━━━ Records for processing
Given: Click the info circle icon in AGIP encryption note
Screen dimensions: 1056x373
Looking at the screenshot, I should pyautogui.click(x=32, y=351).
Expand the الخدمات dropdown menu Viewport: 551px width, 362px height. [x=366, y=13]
━━━━━━
━━━ Records for processing
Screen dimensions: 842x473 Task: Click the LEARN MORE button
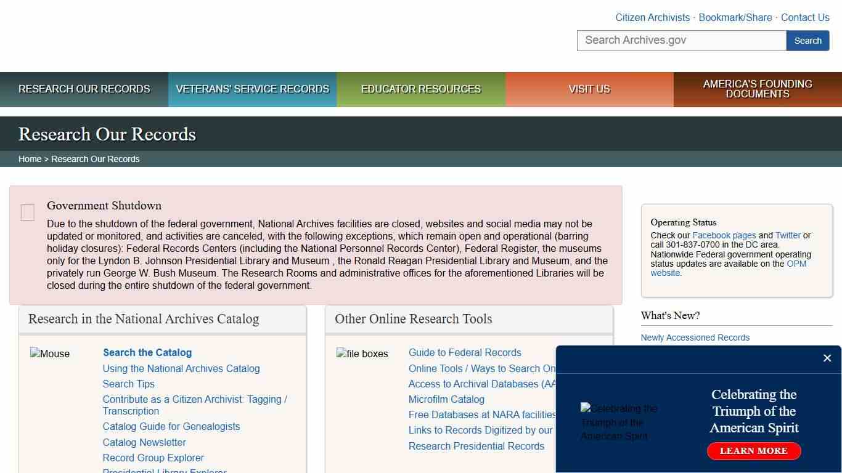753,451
━━━━━━
What is being asked
Convert the entries into a JSON list of strings with one string per line and no blank lines. Begin at the line containing "Given: Click the" and stop after the line containing "Expand the الخدمات".

Answer to the exercise
[
  "Given: Click the info circle icon in AGIP encryption note",
  "Screen dimensions: 1056x373",
  "Looking at the screenshot, I should pyautogui.click(x=32, y=351).",
  "Expand the الخدمات dropdown menu Viewport: 551px width, 362px height. [x=366, y=13]"
]